*Your objective*
Copy each record exactly, word for word.
- - - - -
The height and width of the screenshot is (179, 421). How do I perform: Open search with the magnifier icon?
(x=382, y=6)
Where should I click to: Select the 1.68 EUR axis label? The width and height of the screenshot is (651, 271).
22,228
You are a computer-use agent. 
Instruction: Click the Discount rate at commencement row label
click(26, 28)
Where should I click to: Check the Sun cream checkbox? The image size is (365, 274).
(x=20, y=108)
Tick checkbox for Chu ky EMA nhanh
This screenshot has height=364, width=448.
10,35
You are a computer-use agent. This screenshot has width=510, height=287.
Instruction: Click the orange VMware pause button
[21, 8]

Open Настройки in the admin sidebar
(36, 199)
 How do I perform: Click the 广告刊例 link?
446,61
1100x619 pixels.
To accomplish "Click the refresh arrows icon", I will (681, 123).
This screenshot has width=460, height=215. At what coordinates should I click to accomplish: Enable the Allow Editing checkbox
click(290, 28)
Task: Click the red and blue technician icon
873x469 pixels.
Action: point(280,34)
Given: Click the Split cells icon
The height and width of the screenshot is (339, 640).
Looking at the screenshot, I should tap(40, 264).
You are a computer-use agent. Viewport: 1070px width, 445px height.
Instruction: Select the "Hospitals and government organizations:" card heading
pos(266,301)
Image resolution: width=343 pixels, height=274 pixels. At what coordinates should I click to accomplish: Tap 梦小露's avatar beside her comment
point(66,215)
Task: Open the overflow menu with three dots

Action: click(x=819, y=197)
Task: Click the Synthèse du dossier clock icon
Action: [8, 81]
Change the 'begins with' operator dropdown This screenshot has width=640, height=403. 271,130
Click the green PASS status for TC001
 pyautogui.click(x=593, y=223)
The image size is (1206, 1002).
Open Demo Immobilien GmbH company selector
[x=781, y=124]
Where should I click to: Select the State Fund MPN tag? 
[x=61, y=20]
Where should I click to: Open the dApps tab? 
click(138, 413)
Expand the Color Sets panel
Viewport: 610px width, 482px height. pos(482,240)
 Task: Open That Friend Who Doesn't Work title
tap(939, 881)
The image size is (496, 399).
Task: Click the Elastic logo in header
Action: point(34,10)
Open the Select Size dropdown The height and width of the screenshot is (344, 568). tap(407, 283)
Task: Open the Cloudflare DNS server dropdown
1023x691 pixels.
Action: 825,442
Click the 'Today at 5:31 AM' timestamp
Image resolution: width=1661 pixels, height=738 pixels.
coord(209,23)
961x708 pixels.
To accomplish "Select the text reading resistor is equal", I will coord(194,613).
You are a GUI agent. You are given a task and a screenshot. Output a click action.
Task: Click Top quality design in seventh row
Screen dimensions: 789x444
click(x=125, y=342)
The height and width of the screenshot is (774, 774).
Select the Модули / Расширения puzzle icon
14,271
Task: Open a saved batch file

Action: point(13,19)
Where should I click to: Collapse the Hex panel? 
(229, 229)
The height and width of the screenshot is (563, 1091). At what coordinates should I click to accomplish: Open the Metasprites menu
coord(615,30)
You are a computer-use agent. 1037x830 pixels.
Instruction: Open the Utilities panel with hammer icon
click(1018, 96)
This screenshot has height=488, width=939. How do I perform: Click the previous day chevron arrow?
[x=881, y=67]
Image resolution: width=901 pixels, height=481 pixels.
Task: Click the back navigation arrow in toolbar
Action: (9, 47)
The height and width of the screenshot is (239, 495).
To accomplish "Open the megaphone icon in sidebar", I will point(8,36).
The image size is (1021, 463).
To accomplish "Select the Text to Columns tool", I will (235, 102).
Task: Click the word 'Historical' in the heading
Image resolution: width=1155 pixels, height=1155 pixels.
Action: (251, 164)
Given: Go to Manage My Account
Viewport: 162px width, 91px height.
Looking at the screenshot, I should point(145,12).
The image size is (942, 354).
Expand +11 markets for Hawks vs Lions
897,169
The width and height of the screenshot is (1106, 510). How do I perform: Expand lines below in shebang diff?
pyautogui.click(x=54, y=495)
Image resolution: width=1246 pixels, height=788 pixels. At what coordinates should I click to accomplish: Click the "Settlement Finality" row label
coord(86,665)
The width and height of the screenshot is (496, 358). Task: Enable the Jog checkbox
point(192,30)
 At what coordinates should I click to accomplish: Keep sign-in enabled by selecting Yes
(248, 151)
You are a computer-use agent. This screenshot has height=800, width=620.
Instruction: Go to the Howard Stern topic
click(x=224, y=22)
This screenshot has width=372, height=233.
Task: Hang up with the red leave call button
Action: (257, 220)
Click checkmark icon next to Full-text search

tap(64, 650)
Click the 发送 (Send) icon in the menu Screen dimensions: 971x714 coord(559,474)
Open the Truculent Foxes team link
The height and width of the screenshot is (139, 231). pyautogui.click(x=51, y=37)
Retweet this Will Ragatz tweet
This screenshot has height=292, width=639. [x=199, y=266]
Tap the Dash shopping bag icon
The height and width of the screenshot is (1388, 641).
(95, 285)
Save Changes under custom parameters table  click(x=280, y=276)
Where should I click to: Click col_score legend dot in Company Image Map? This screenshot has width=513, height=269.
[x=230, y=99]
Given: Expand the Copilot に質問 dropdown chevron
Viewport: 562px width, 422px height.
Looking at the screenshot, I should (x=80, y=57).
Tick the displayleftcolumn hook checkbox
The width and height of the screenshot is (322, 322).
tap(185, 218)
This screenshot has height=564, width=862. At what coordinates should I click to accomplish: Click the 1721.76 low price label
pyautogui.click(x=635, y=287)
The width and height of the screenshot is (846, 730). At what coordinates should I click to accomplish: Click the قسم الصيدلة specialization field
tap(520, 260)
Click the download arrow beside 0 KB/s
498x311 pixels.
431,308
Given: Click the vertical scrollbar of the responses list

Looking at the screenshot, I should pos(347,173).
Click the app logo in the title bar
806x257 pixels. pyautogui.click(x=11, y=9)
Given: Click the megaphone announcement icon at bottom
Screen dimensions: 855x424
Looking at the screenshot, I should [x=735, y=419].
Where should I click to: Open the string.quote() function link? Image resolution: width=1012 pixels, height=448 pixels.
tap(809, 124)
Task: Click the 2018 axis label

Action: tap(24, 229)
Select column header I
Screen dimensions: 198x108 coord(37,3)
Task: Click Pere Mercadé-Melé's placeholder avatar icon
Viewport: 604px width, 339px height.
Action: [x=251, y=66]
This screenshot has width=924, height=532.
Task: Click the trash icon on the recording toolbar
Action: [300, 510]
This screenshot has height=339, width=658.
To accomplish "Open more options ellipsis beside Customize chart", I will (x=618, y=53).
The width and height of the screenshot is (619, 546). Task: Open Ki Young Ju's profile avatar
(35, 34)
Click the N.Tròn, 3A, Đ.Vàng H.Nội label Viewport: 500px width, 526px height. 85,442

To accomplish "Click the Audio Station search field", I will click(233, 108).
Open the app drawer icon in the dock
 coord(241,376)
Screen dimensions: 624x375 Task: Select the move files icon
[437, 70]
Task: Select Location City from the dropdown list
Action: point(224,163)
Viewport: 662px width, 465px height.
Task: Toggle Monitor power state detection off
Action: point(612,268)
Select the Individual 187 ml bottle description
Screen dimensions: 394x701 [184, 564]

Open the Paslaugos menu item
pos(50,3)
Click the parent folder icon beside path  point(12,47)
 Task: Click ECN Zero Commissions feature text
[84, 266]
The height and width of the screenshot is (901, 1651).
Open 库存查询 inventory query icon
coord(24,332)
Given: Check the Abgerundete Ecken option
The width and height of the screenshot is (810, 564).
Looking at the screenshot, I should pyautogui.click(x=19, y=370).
- - - - -
*Task solution*
The height and width of the screenshot is (179, 421). How do I perform: Open search with the magnifier icon?
(x=382, y=6)
Where should I click to: Select the 1.68 EUR axis label? The width and height of the screenshot is (651, 271).
22,228
You are a computer-use agent. 
Instruction: Click the Discount rate at commencement row label
click(26, 28)
Where should I click to: Check the Sun cream checkbox? The image size is (365, 274).
(x=20, y=108)
Tick checkbox for Chu ky EMA nhanh
This screenshot has height=364, width=448.
10,35
You are a computer-use agent. This screenshot has width=510, height=287.
Instruction: Click the orange VMware pause button
[21, 8]

Open Настройки in the admin sidebar
(36, 199)
 How do I perform: Click the 广告刊例 link?
446,61
1100x619 pixels.
To accomplish "Click the refresh arrows icon", I will (681, 123).
This screenshot has width=460, height=215. At what coordinates should I click to accomplish: Enable the Allow Editing checkbox
click(290, 28)
Task: Click the red and blue technician icon
873x469 pixels.
Action: point(280,34)
Given: Click the Split cells icon
The height and width of the screenshot is (339, 640).
Looking at the screenshot, I should tap(40, 264).
You are a computer-use agent. Viewport: 1070px width, 445px height.
Instruction: Select the "Hospitals and government organizations:" card heading
pos(266,301)
Image resolution: width=343 pixels, height=274 pixels. At what coordinates should I click to accomplish: Tap 梦小露's avatar beside her comment
point(66,215)
Task: Open the overflow menu with three dots

Action: click(x=819, y=197)
Task: Click the Synthèse du dossier clock icon
Action: [8, 81]
Change the 'begins with' operator dropdown This screenshot has width=640, height=403. 271,130
Click the green PASS status for TC001
 pyautogui.click(x=593, y=223)
The image size is (1206, 1002).
Open Demo Immobilien GmbH company selector
[x=781, y=124]
Where should I click to: Select the State Fund MPN tag? 
[x=61, y=20]
Where should I click to: Open the dApps tab? 
click(138, 413)
Expand the Color Sets panel
Viewport: 610px width, 482px height. pos(482,240)
 Task: Open That Friend Who Doesn't Work title
tap(939, 881)
The image size is (496, 399).
Task: Click the Elastic logo in header
Action: point(34,10)
Open the Select Size dropdown The height and width of the screenshot is (344, 568). tap(407, 283)
Task: Open the Cloudflare DNS server dropdown
1023x691 pixels.
Action: 825,442
Click the 'Today at 5:31 AM' timestamp
Image resolution: width=1661 pixels, height=738 pixels.
coord(209,23)
961x708 pixels.
To accomplish "Select the text reading resistor is equal", I will coord(194,613).
You are a GUI agent. You are given a task and a screenshot. Output a click action.
Task: Click Top quality design in seventh row
Screen dimensions: 789x444
click(x=125, y=342)
The height and width of the screenshot is (774, 774).
Select the Модули / Расширения puzzle icon
14,271
Task: Open a saved batch file

Action: point(13,19)
Where should I click to: Collapse the Hex panel? 
(229, 229)
The height and width of the screenshot is (563, 1091). At what coordinates should I click to accomplish: Open the Metasprites menu
coord(615,30)
You are a computer-use agent. 1037x830 pixels.
Instruction: Open the Utilities panel with hammer icon
click(1018, 96)
This screenshot has height=488, width=939. How do I perform: Click the previous day chevron arrow?
[x=881, y=67]
Image resolution: width=901 pixels, height=481 pixels.
Task: Click the back navigation arrow in toolbar
Action: (9, 47)
The height and width of the screenshot is (239, 495).
To accomplish "Open the megaphone icon in sidebar", I will point(8,36).
The image size is (1021, 463).
To accomplish "Select the Text to Columns tool", I will (235, 102).
Task: Click the word 'Historical' in the heading
Image resolution: width=1155 pixels, height=1155 pixels.
Action: (251, 164)
Given: Go to Manage My Account
Viewport: 162px width, 91px height.
Looking at the screenshot, I should point(145,12).
The image size is (942, 354).
Expand +11 markets for Hawks vs Lions
897,169
The width and height of the screenshot is (1106, 510). How do I perform: Expand lines below in shebang diff?
pyautogui.click(x=54, y=495)
Image resolution: width=1246 pixels, height=788 pixels. At what coordinates should I click to accomplish: Click the "Settlement Finality" row label
coord(86,665)
The width and height of the screenshot is (496, 358). Task: Enable the Jog checkbox
point(192,30)
 At what coordinates should I click to accomplish: Keep sign-in enabled by selecting Yes
(248, 151)
You are a computer-use agent. This screenshot has height=800, width=620.
Instruction: Go to the Howard Stern topic
click(x=224, y=22)
This screenshot has width=372, height=233.
Task: Hang up with the red leave call button
Action: (257, 220)
Click checkmark icon next to Full-text search

tap(64, 650)
Click the 发送 (Send) icon in the menu Screen dimensions: 971x714 coord(559,474)
Open the Truculent Foxes team link
The height and width of the screenshot is (139, 231). pyautogui.click(x=51, y=37)
Retweet this Will Ragatz tweet
This screenshot has height=292, width=639. [x=199, y=266]
Tap the Dash shopping bag icon
The height and width of the screenshot is (1388, 641).
(95, 285)
Save Changes under custom parameters table  click(x=280, y=276)
Where should I click to: Click col_score legend dot in Company Image Map? This screenshot has width=513, height=269.
[x=230, y=99]
Given: Expand the Copilot に質問 dropdown chevron
Viewport: 562px width, 422px height.
Looking at the screenshot, I should (x=80, y=57).
Tick the displayleftcolumn hook checkbox
The width and height of the screenshot is (322, 322).
tap(185, 218)
This screenshot has height=564, width=862. At what coordinates should I click to accomplish: Click the 1721.76 low price label
pyautogui.click(x=635, y=287)
The width and height of the screenshot is (846, 730). At what coordinates should I click to accomplish: Click the قسم الصيدلة specialization field
tap(520, 260)
Click the download arrow beside 0 KB/s
498x311 pixels.
431,308
Given: Click the vertical scrollbar of the responses list

Looking at the screenshot, I should pos(347,173).
Click the app logo in the title bar
806x257 pixels. pyautogui.click(x=11, y=9)
Given: Click the megaphone announcement icon at bottom
Screen dimensions: 855x424
Looking at the screenshot, I should [x=735, y=419].
Where should I click to: Open the string.quote() function link? Image resolution: width=1012 pixels, height=448 pixels.
tap(809, 124)
Task: Click the 2018 axis label

Action: tap(24, 229)
Select column header I
Screen dimensions: 198x108 coord(37,3)
Task: Click Pere Mercadé-Melé's placeholder avatar icon
Viewport: 604px width, 339px height.
Action: [x=251, y=66]
This screenshot has width=924, height=532.
Task: Click the trash icon on the recording toolbar
Action: [300, 510]
This screenshot has height=339, width=658.
To accomplish "Open more options ellipsis beside Customize chart", I will (x=618, y=53).
The width and height of the screenshot is (619, 546). Task: Open Ki Young Ju's profile avatar
(35, 34)
Click the N.Tròn, 3A, Đ.Vàng H.Nội label Viewport: 500px width, 526px height. 85,442

To accomplish "Click the Audio Station search field", I will click(233, 108).
Open the app drawer icon in the dock
 coord(241,376)
Screen dimensions: 624x375 Task: Select the move files icon
[437, 70]
Task: Select Location City from the dropdown list
Action: point(224,163)
Viewport: 662px width, 465px height.
Task: Toggle Monitor power state detection off
Action: point(612,268)
Select the Individual 187 ml bottle description
Screen dimensions: 394x701 [184, 564]

Open the Paslaugos menu item
pos(50,3)
Click the parent folder icon beside path  point(12,47)
 Task: Click ECN Zero Commissions feature text
[84, 266]
The height and width of the screenshot is (901, 1651).
Open 库存查询 inventory query icon
coord(24,332)
Given: Check the Abgerundete Ecken option
The width and height of the screenshot is (810, 564).
Looking at the screenshot, I should pyautogui.click(x=19, y=370).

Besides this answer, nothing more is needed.